The justification for the limited role of the judiciary was articulated by the First Circuit in Lui Kin-Hong, in which the court determined that the defendant was extraditable despite the change in Hong Kong’s status from crown colony of the United Kingdom to part of the People’s Republic of China since the issuance of the extradition request. “This bifurcated procedure reflects the fact that extradition proceedings contain legal issues peculiarly suited for judicial resolution, such as questions of the standard of proof, competence of evidence, and treaty construction, yet simultaneously implicate questions of foreign policy, which are better answered by the executive branch.” Lui Kin-Hong, 110 F.3d at 110. The Ninth Circuit agreed in Quinn v. Robinson, 783 F.2d 776, 789 (9th Cir. 1986), in which it declined to find an extradition request by Ireland to be a non-justiciable political question but pointed out that “the executive branch has the ultimate authority to decide whether to extradite the accused after a judicial determination that the individual is, in fact, extraditable.” The Ninth Circuit further noted the potential breadth of executive power in deciding whether to extradite, in that “the contours of executive branch discretion in this area have never been expressly delineated.”

This ultimate deference to the executive branch and specifically the agency responsible for foreign affairs holds true in most modern extradition treaties: for example, the newest extradition treaty between the United States and the United Kingdom provides that the executive branch, not the judicial branch, is the competent authority to determine whether or not extradition is barred by the political offense exception or because the offense in question is an offense under military, but not criminal, law.

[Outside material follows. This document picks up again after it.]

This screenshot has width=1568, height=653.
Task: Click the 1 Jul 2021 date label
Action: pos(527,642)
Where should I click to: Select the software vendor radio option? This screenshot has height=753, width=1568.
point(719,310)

See Extradition Treaty between the Government of the United Kingdom of Great Britain and Northern Ireland and the Government of the United States, Instruments of Ratification exchanged April 26, 2007, available at www.state watch.org/news/2007/jun/uk-usa- extradition-treaty.pdf. In this way, politics can always provide an escape hatch from the provisions of the treaty.

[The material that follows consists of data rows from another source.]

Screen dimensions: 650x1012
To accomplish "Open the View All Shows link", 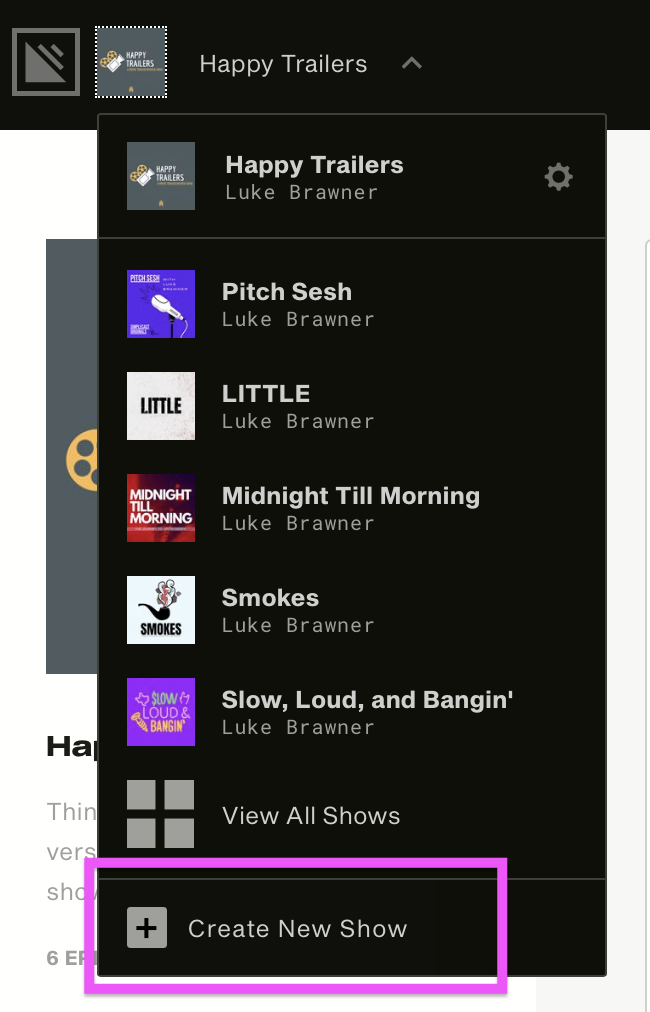I will click(311, 815).
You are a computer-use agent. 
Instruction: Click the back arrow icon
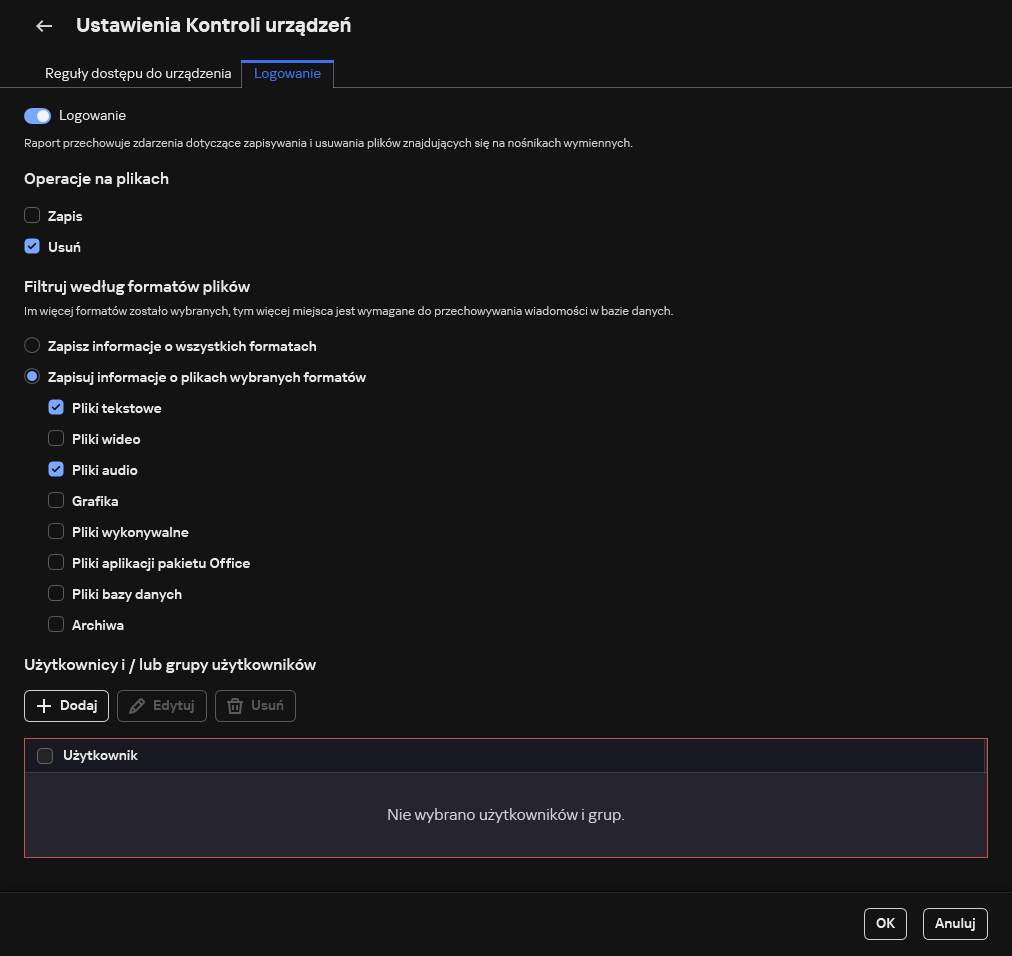coord(44,26)
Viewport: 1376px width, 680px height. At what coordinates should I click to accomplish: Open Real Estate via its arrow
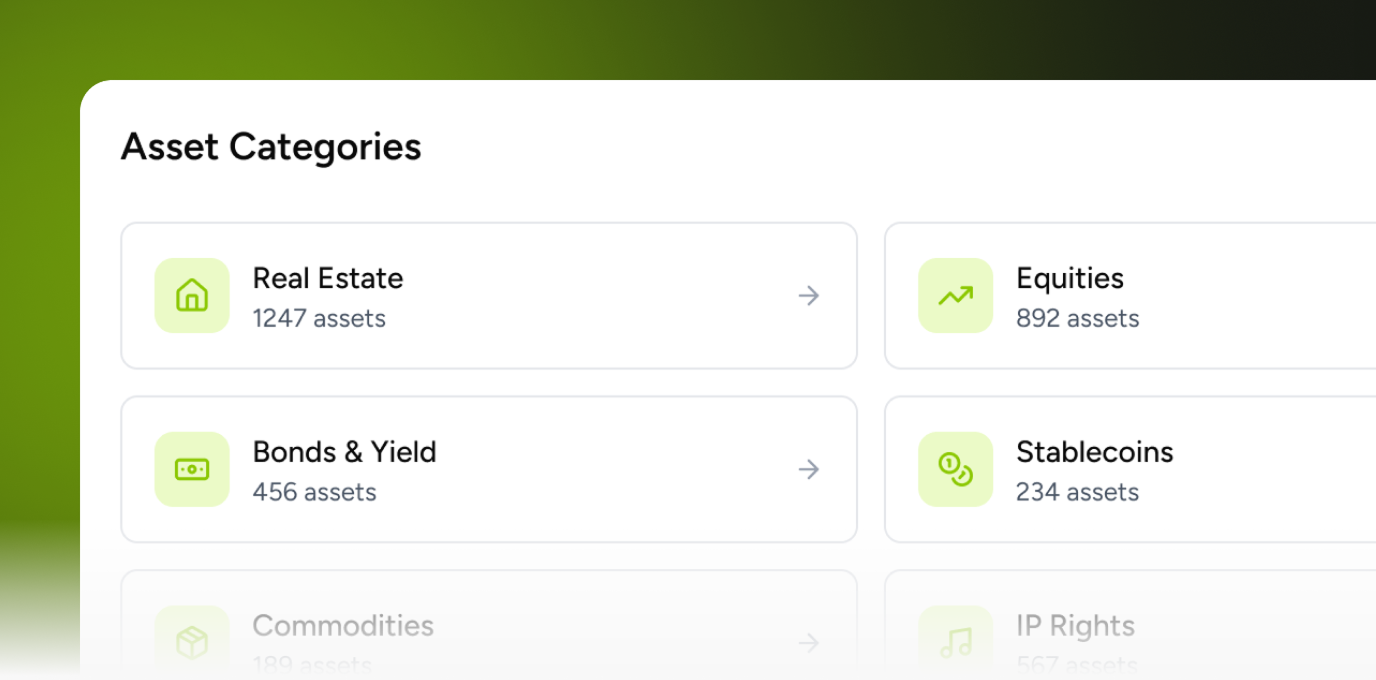click(809, 296)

Now, however, Snowden is in Russia, which does not have an extradition treaty with the United States. In situations where no treaty or enabling legislation exists, U.S. law provides that the executive does not have the discretion to extradite: The power to provide for extradition is a national power that “is not confided to the Executive in the absence of treaty or legislative provision.” Valentine v. United States, 299 U.S. 5, 8 (1936). Thus, the authority to extradite is not vested in the executive branch absent a ratified treaty or statute. Like the United States, Russia asserts that it will not extradite absent a bilateral treaty; it can, however, grant or deny Snowden immigration status to enter and remain in Russia, and has done so by granting him temporary asylum.

As a practical matter, individuals seeking legal representation on issues related to extradition to or from the United States would benefit both from an experienced litigator and from an attorney specializing in government relations, particularly in the area of foreign affairs. In matters of extradition, the courthouse is rarely more than a waystation en route to the Department of State.

Juliet S. Sorensen

The author is a clinical associate professor of law at Northwestern Law School, where she teaches international criminal law.